Problem description:
Pictures excluded, output the lines of the data below between the one holding "Open the Number of FAQs per page dropdown" and the one holding "The height and", inclusive, exactly as they stand.

Items listed in a dataset
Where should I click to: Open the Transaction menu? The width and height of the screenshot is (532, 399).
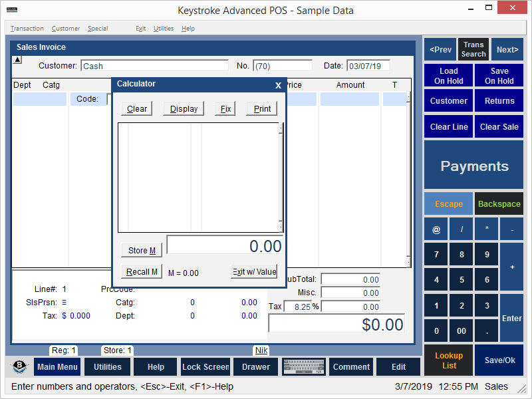click(27, 29)
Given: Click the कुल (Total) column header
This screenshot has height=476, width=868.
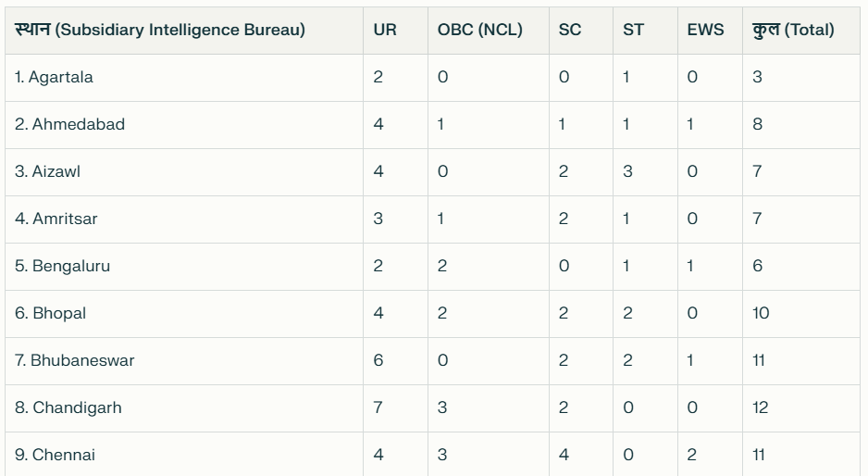Looking at the screenshot, I should tap(793, 30).
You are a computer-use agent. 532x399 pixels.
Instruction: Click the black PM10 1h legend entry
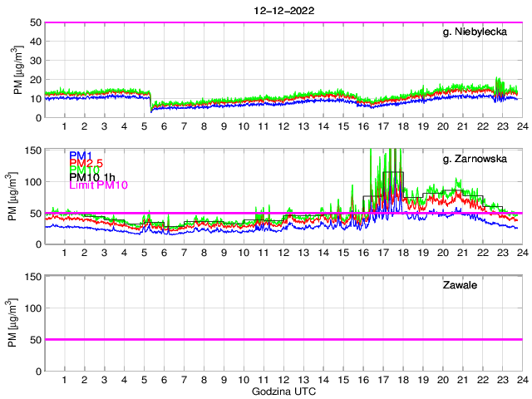[91, 177]
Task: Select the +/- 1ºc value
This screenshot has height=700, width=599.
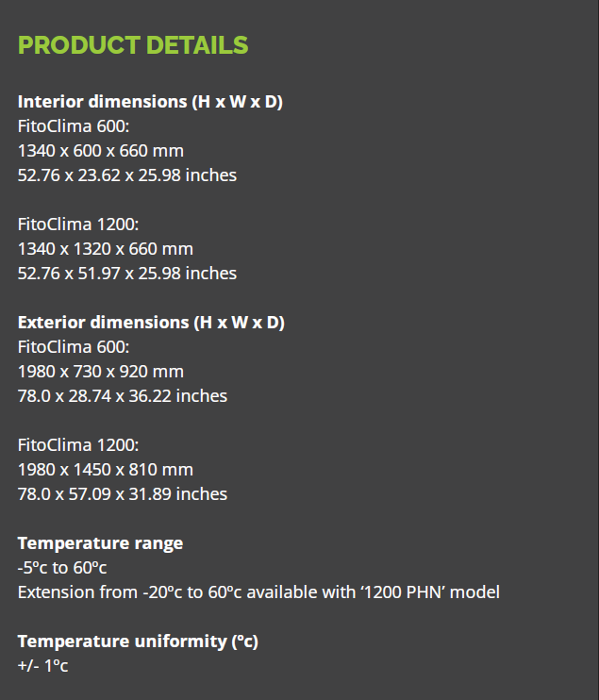Action: [42, 666]
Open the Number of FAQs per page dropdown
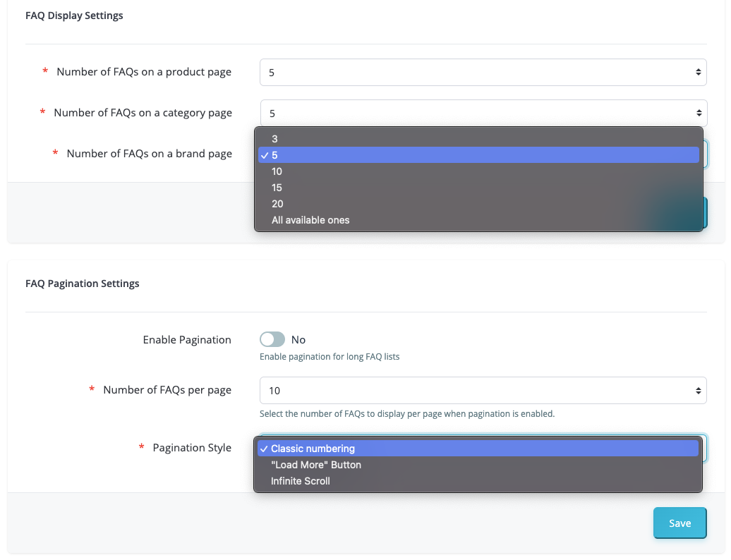Viewport: 731px width, 560px height. 483,390
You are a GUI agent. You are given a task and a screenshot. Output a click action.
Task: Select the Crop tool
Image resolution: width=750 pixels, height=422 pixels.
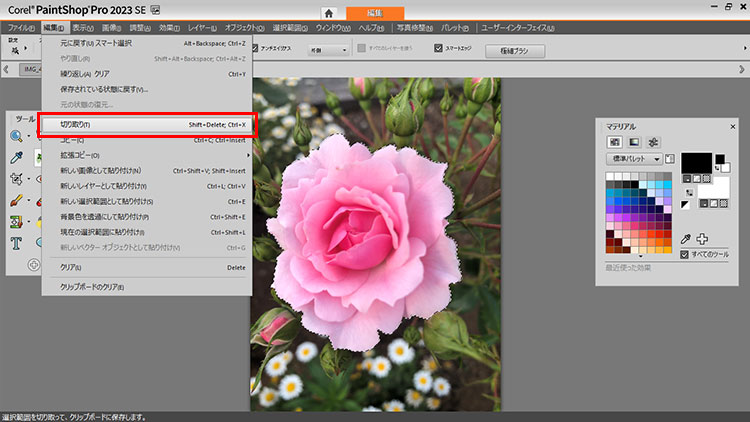(x=17, y=179)
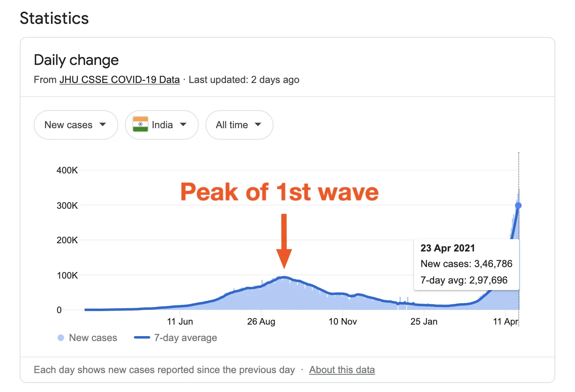
Task: Click the India dropdown caret
Action: click(x=183, y=125)
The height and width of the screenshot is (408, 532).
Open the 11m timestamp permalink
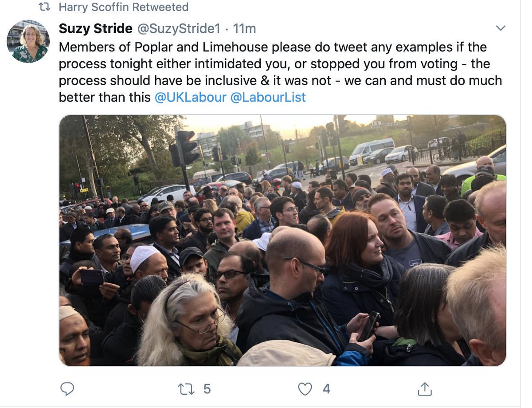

Exercise output:
Open the Number of FAQs per page dropdown
Viewport: 731px width, 560px height. 483,390
You are a GUI agent. You are given a task and a screenshot. Output a click action.
Task: Select the Crop tool
Image resolution: width=750 pixels, height=422 pixels.
(x=17, y=179)
Task: Click the India dropdown caret
Action: click(x=183, y=125)
The height and width of the screenshot is (408, 532).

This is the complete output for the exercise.